Con il passare del tempo, le indagini hanno cambiato direzione più volte: dall’ipotesi di suicidio alle piste alternative, fino a nuovi elementi emersi con consulenze e analisi tecniche. Eppure, molti interrogativi restano aperti e continuano ad alimentare l’attenzione pubblica sul caso.
Liliana, un giallo ancora aperto

A rendere la vicenda ancora più intricata sono dettagli considerati centrali dagli investigatori: la posizione del corpo, gli oggetti ritrovati e alcune anomalie mai chiarite fino in fondo. Proprio questi elementi hanno spinto chi indaga a non chiudere nessuna porta, lasciando sul tavolo anche scenari diversi da quelli inizialmente ipotizzati.

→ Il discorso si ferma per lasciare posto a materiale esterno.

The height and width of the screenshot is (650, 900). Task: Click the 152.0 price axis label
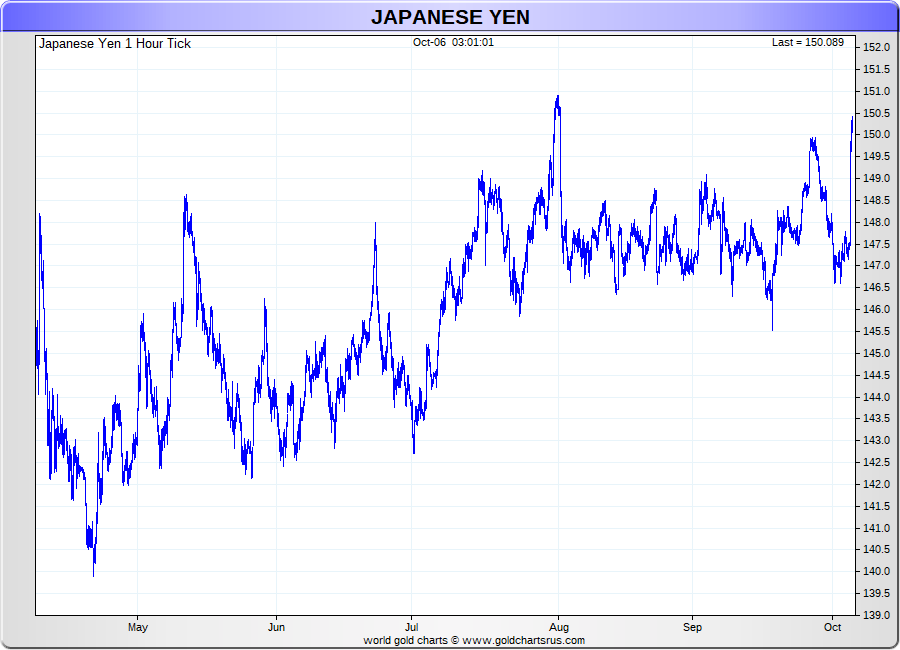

Un quadro in cui hanno avuto peso anche le testimonianze delle persone più vicine a Liliana, utili a delineare un contesto fatto di tensioni e contraddizioni. In particolare, l’attenzione si è concentrata sul marito, Sebastiano Visintin, ascoltato più volte dagli inquirenti e figura chiave nella ricostruzione degli ultimi giorni della donna.

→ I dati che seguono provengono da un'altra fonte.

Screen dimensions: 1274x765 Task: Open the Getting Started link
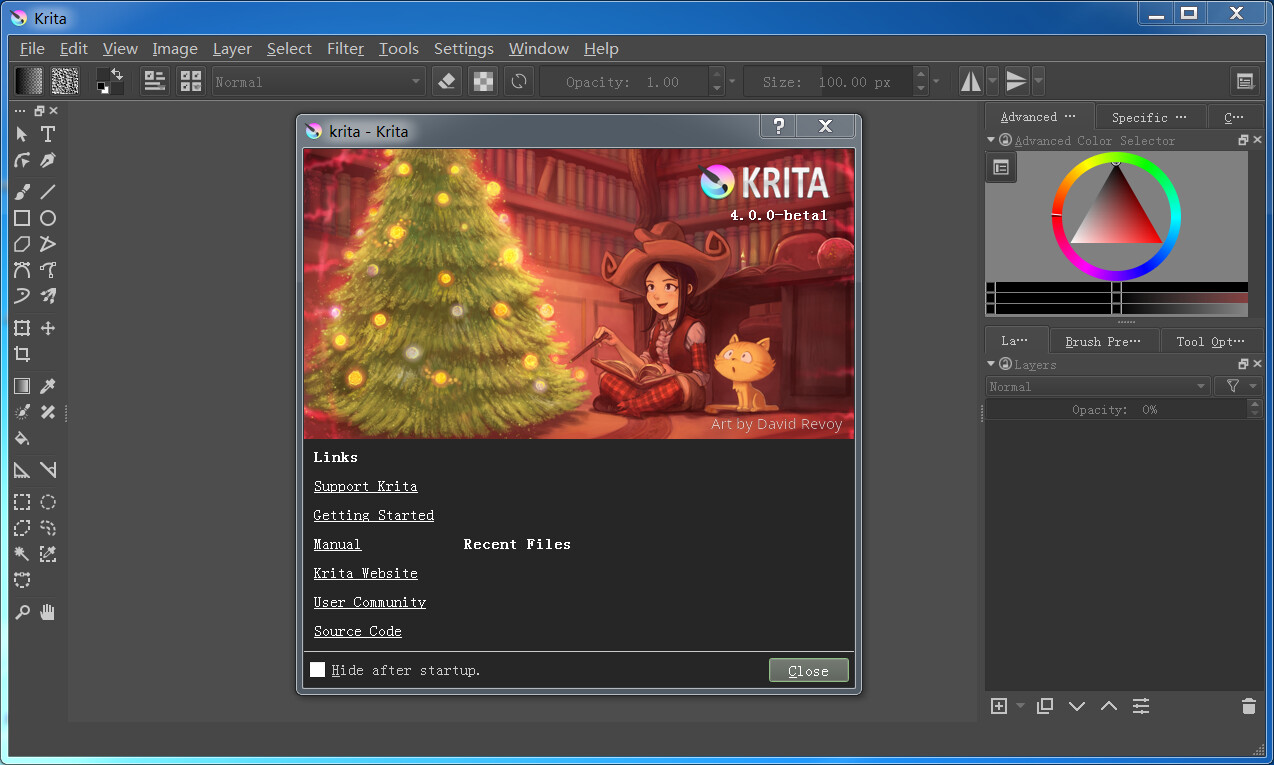373,515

Il ruolo di Sebastiano Visintin e i dettagli al centro delle domande


La storia è tornata al centro del dibattito nella puntata di oggi, mercoledì 8 aprile 2026, di Mattino Cinque, il programma condotto da Federica Panicucci su Mediaset. In studio si sono ripercorsi gli sviluppi più recenti, con l’attenzione puntata su alcuni elementi ritenuti cruciali per provare a fare chiarezza.
Il nodo principale del confronto è ruotato attorno a una domanda che continua a dividere pubblico ed esperti: “Come ci sono arrivati i fili del maglione di Sebastiano sul corpo e nella borsa di Liliana?”. Un interrogativo che, se trovasse una risposta solida, potrebbe pesare in modo decisivo sulla direzione delle indagini.
I “fili” nella borsa e sul corpo: l’elemento che riaccende i dubbi
Su questo punto si è concentrata gran parte dell’analisi in trasmissione: tra valutazioni tecniche e ipotesi investigative, la presenza di quei fili viene descritta come un dettaglio tutt’altro che marginale. Un elemento che, proprio per la sua natura, rischia di mettere in discussione alcune ricostruzioni considerate finora plausibili.
A sorprendere, però, è stata la posizione espressa dallo stesso Sebastiano Visintin davanti alle telecamere: ha detto di non sapere come quei fili possano essere finiti sul corpo e nella borsa della moglie. Una dichiarazione che non chiude i dubbi, anzi li rafforza, e conferma quanto il caso di Liliana Resinovich resti, ancora oggi, un giallo irrisolto.